Author
Listed:
- Pierre Le Brun
(AU - Avignon Université, ESPACE - Études des Structures, des Processus d’Adaptation et des Changements de l’Espace - UNS - Université Nice Sophia Antipolis (1965 - 2019) - AU - Avignon Université - AMU - Aix Marseille Université - CNRS - Centre National de la Recherche Scientifique - UniCA - Université Côte d'Azur)
Abstract
The production of private housing in France is particularly dependent on tax expenditure for buy-to-let investment by household [Pollard, 2022]. The sharp expansion of these subsidies from the end of the 1990s has coincided with an increase in the share of the private rental sector in the housing stock, a decline in the share of the social sector and a flattening of the ownership rate. This support can therefore be seen as a pillar of the 'rentierisation' [Christophers, 2019] of the French housing sector. The geographical selectivity of these schemes, which have only been available in specific parts of France since 2009, is therefore fuelling a geographically uneven development of property rent.
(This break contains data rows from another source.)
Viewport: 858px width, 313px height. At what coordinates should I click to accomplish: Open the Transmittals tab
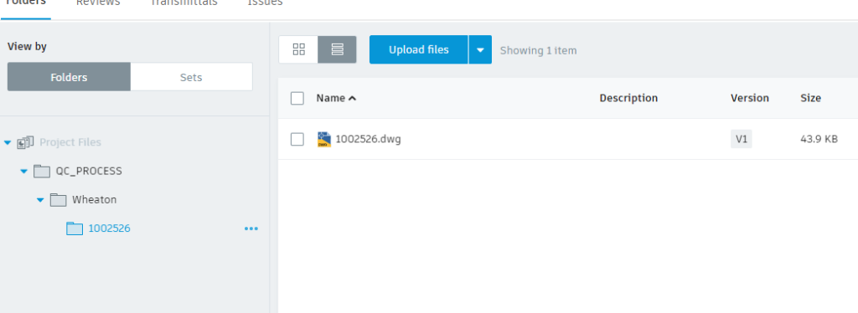[183, 3]
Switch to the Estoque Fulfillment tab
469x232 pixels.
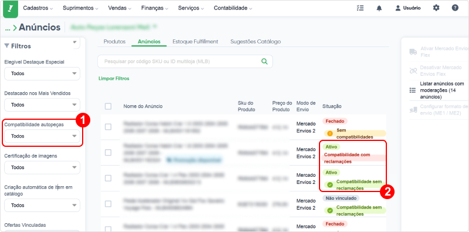[195, 42]
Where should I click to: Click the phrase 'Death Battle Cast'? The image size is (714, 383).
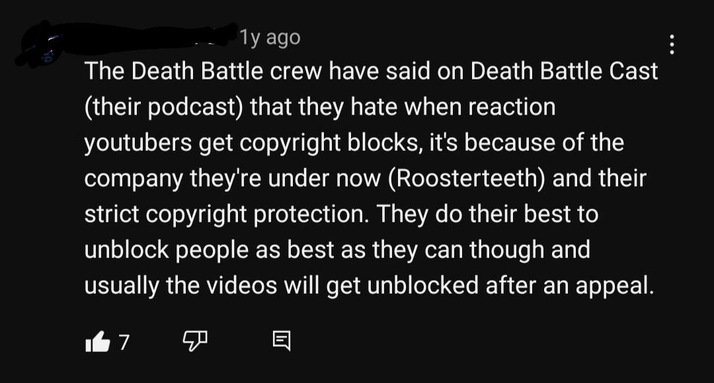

The role of the state in this rentierisation resonates with the thesis of State Monopoly Capitalism (SMC), which was very influential in the 1970s and abandoned from the 1980s onwards in favour of regulation theory. By analogy with the SMC, this article analyses tax support for rental investment as a form of state monopoly rentierism (SMR), which, in interaction with the geographical structures of the rental market, has led to the spatial selectivity of rentierisation. The first part of the presentation focuses on the process by which fiscal support for buy-to-let has become spatially selective. It shows that since 2009, increasing amounts of budget have been concentrated in areas of high rental demand. It then uses public reports and records of debates in the National Assembly, to show how this concentration stems from policymakers' desire to support household wealth accumulation through rental investment. The second part analyses the impact of tax expenditure on housing production. Using a difference-in-difference method, it shows that subsidies have favoured capitalist housing production by private developers at the expense of social landlords (non-lucrative market production) and individuals (non-market production).